**WRITTEN REQUEST:** From the records below, extract verbatim the lines beginning with the line that contains "Given: Click the yellow Programmé legend dot" and continuing through the line that contains "Click the Listen", including both of those lines.

[Records]
▬▬▬▬▬▬▬▬▬▬
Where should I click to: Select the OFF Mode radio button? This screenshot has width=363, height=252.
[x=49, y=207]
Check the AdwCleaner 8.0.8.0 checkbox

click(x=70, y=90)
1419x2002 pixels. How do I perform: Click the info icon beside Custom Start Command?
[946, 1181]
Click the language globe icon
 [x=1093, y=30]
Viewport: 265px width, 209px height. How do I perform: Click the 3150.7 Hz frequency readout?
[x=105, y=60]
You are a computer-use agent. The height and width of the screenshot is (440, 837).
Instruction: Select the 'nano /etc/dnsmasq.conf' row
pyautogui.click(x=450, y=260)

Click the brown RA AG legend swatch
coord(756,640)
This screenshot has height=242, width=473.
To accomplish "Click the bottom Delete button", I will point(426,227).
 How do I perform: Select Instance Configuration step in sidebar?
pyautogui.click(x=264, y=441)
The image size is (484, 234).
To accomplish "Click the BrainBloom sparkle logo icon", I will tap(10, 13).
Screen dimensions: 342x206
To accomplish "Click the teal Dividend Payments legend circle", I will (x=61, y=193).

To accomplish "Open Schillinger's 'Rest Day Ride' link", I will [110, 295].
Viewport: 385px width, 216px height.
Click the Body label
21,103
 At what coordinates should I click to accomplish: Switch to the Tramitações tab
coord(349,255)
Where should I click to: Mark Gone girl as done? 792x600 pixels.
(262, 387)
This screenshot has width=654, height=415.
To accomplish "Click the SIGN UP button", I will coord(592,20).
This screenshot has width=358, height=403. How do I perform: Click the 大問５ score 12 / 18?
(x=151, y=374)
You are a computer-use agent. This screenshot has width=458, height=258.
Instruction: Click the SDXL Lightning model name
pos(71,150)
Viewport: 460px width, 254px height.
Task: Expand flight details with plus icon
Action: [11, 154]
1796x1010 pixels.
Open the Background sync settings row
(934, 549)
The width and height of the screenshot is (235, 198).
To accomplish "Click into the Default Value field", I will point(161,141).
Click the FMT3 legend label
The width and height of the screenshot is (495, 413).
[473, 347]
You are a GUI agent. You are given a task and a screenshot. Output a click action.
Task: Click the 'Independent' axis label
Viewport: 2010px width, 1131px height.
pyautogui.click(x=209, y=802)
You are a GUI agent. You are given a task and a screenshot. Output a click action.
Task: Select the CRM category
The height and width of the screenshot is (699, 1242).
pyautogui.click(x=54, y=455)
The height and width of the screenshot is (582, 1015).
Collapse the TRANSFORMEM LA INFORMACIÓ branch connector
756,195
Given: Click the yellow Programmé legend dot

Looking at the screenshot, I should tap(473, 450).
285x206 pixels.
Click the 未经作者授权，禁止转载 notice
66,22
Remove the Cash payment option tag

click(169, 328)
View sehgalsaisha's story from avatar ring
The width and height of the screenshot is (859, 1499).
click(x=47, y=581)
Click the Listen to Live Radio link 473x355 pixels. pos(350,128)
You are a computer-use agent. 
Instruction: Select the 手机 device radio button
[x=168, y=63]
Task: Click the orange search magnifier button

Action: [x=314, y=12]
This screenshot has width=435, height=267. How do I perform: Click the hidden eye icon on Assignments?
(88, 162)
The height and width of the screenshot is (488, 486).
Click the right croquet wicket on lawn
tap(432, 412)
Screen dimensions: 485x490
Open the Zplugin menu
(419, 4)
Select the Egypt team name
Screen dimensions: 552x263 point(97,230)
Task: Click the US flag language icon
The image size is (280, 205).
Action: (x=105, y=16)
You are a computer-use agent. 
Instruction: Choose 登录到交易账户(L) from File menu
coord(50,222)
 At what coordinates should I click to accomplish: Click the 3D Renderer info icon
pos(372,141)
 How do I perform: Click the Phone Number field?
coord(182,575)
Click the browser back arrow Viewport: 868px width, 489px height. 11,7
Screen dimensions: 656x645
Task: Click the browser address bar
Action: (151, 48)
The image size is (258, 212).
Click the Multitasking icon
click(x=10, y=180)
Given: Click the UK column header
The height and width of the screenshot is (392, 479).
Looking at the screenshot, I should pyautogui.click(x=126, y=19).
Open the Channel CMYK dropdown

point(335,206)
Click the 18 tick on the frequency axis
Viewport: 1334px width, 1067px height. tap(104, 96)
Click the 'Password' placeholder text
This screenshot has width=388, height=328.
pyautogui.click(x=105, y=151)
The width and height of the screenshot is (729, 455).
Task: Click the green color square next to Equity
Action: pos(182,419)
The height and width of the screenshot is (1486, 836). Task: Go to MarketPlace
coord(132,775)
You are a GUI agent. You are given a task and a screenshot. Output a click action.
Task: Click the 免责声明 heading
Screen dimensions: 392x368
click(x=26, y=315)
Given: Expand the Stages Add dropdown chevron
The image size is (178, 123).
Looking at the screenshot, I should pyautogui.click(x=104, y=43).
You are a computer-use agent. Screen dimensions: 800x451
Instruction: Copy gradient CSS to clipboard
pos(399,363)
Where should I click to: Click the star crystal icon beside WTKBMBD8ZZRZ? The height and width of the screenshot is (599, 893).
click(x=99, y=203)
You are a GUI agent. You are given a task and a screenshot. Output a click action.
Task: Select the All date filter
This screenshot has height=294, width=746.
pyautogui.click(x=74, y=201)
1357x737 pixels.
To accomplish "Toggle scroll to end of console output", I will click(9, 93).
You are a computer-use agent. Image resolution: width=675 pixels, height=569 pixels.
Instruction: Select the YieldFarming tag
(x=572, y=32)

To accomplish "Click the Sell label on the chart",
▬▬▬▬▬▬▬▬▬▬
**ANSWER TO THE TASK:**
Given: Click the yellow Programmé legend dot

Looking at the screenshot, I should tap(473, 450).
285x206 pixels.
Click the 未经作者授权，禁止转载 notice
66,22
Remove the Cash payment option tag

click(169, 328)
View sehgalsaisha's story from avatar ring
The width and height of the screenshot is (859, 1499).
click(x=47, y=581)
Click the Listen to Live Radio link 473x355 pixels. pos(350,128)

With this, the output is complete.